São Paulo - A Companhia de Entrepostos e Armazéns Gerais de São Paulo (Ceagesp) divulgou comunicado ontem para tranqüilizar a população ao afirmar que irá destruir e descartar todo produto que, eventualmente, teve contato com a água da inundação que afetou alguns setores do entreposto na Capital paulista. A empresa não soube informar o prejuízo que a chuva causou, nem quando será retomada a venda no local. O rio Pinheiros transbordou e invadiu uma grande área da companhia.
A Ceagesp informou que todas as áreas afetadas passarão por um processo de higienização. A maior perda de produtos, afirmou o comunicado, é o setor de melancias. Os produtos descartados serão enviados para aterros sanitários regulamentados ou enviados para usinas de compostagem - para ser transformado em adubo orgânico.
Ruas e avenidas vazias
Paradoxalmente, as fortes chuvas que atingiram São Paulo ontem deixaram o trânsito de algumas regiões da cidade “tão tranqüilo como em uma manhã de domingo”. “O ‘miolo’ (região central) está vazio. Há muito tempo não vejo as ruas sem carros assim”, disse o taxista Elton Galdino, 42 anos, que trabalha em um ponto da rua Padre João Manuel, na região da Paulista. Segundo a assessoria da CET, boa parte dos carros que circulariam normalmente pelo centro e arredores ficaram represados em trechos alagados nos principais corredores de tráfego da cidade - as marginais.

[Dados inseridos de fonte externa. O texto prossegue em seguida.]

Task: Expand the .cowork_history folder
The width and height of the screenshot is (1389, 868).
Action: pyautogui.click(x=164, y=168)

Por volta das 16h, o gráfico de trânsito da CET acusava uma queda considerável de congestionamento em relação ao período da manhã. Para o empresário Itaguacy Ibrahim, 46, que foi do Brooklin (região sul), à avenida Paulista, por volta das 16h35, a cidade pareceu “surpreendentemente vazia”. “Cheguei em 30 minutos. Normalmente, gastaria, no mínimo, o dobro.”